Aujourd’hui, les préoccupations en architecture seraient davantage tournées vers « la Terre » et ancrées dans le rapport entre esthétique et éthique. (Genestier et Gras, 2015) Le béton occupe toujours une place de choix comme matériau innovant dont les composants sont de plus en plus performants sur les plans techniques et environnementaux. Dans ses expressions contemporaines les plus saluées, le béton s’allie à la lumière pour, à travers une expression minimaliste, exprimer une richesse émotionnelle. Un exemple puissant est le Musée d’art de Chichu par l’architecte Tadao Ando. On peut aussi penser au Musée historique de Ningbo par l’architecte chinois Wang Shu où le béton se fond avec les matériaux chargés d’histoire dans un assemblage intemporel. Vraisemblablement, le béton serait encore aujourd’hui le matériau des possibles. (Ibid.)

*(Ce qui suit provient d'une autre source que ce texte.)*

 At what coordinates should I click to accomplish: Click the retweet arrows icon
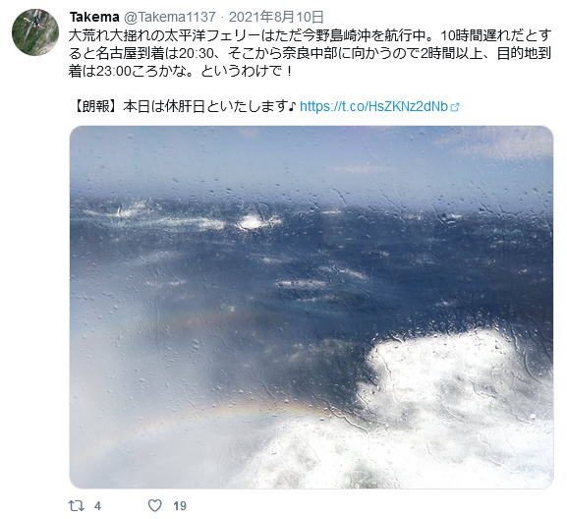[77, 505]
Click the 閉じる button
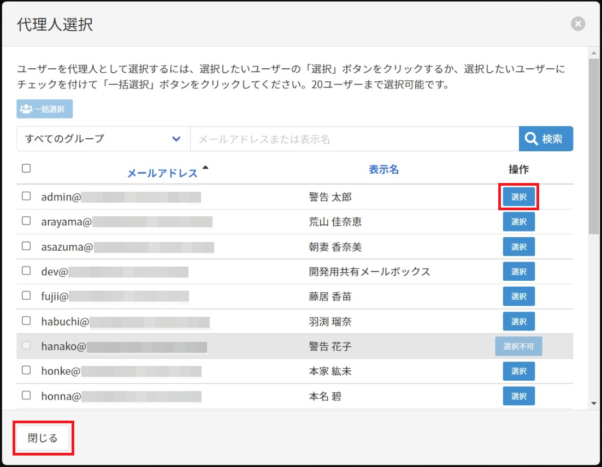The height and width of the screenshot is (467, 602). (43, 438)
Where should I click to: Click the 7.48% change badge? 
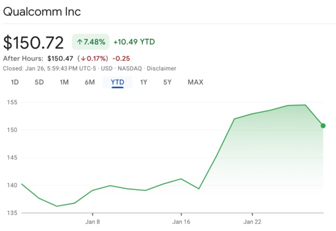click(90, 42)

Figure 4. Tadao Ando, une salle du Musée d’art Chichu, 2004

Figure 5. Wang Shu, une des façades extérieures du Musée d’histoire de Ningbo, 2008

Qu’elle soit appelée architecture de pertinence ou de présence, c’est l’emploi significatif de la matière au sein du projet d’aménagement qui présente un intérêt ici. L’expérience que le

designer œuvre à mettre en scène pour l’individu qui habitera momentanément, ou de manière plus permanente, l’espace aménagé est une notion qui mérite des réflexions appuyées. Le caractère esthétique de l’expérience semble constituer la dimension du vécu qui fonde la pertinence de cette étude et permet l’examen approfondi du ressenti de la matière au sein du cadre bâti. Boradkar explore le facteur esthétique dans la pratique du design et affirme que le sujet de l’expérience, à l’instar de l’art ou de la propriété esthétique, est le discours le plus prégnant quant au design des objets du quotidien. Il explique que l’expérience esthétique renvoie à une condition ou à un état d’esprit, souvent décrit en art comme une communion totale avec la forme, de contemplation de la

beauté et de détachement complet du désir/vouloir. Il renvoie à un article paru dans The Journal of

Aesthetics and Art Criticism en 1997 sous le titre « The End of Aesthetic Experience », rédigé par

le philosophe Richard Shusterman :

First, aesthetic experience is essentially valuable and enjoyable; call this its evaluative dimension. Second, it is something vividly felt and subjectively savored, affectively absorbing us and focusing our attention on its immediate presence and thus standing out of the ordinary flow of routine experience; call this its phenomenological dimension. Third, it is meaningful experience, not mere sensation; call this its semantic dimension… Fourth, it is a distinctive experience closely identified with the distinction of fine art and representing art’s essential aim; call this demarcational-definitional dimension. (1997, p. 30)

Shusterman décrit l’expérience esthétique comme une expérience phénoménologique significative qui permet de réhabiliter notre inclination pour les expériences vives, émouvantes et partagées recherchées dans l’art. Le but de l’expérience esthétique serait selon lui de nous rappeler ce que l’on doit tenter d’atteindre à travers l’art et d’autre part dans notre vie.

Pour étoffer davantage le rapport matière-expérience au sein du projet d’aménagement d’intérieur, la matière et les conceptions qui s’y rapportent doivent être exposées préalablement. Un regard pointu sur la circonstance esthétique de l’expérience sera bâti à travers la revue des écrits du philosophe John Dewey, du théoricien des arts Jean-Marie Schaeffer et du philosophe Gernot Böhme consacrés à la question esthétique un peu plus tard dans ce chapitre.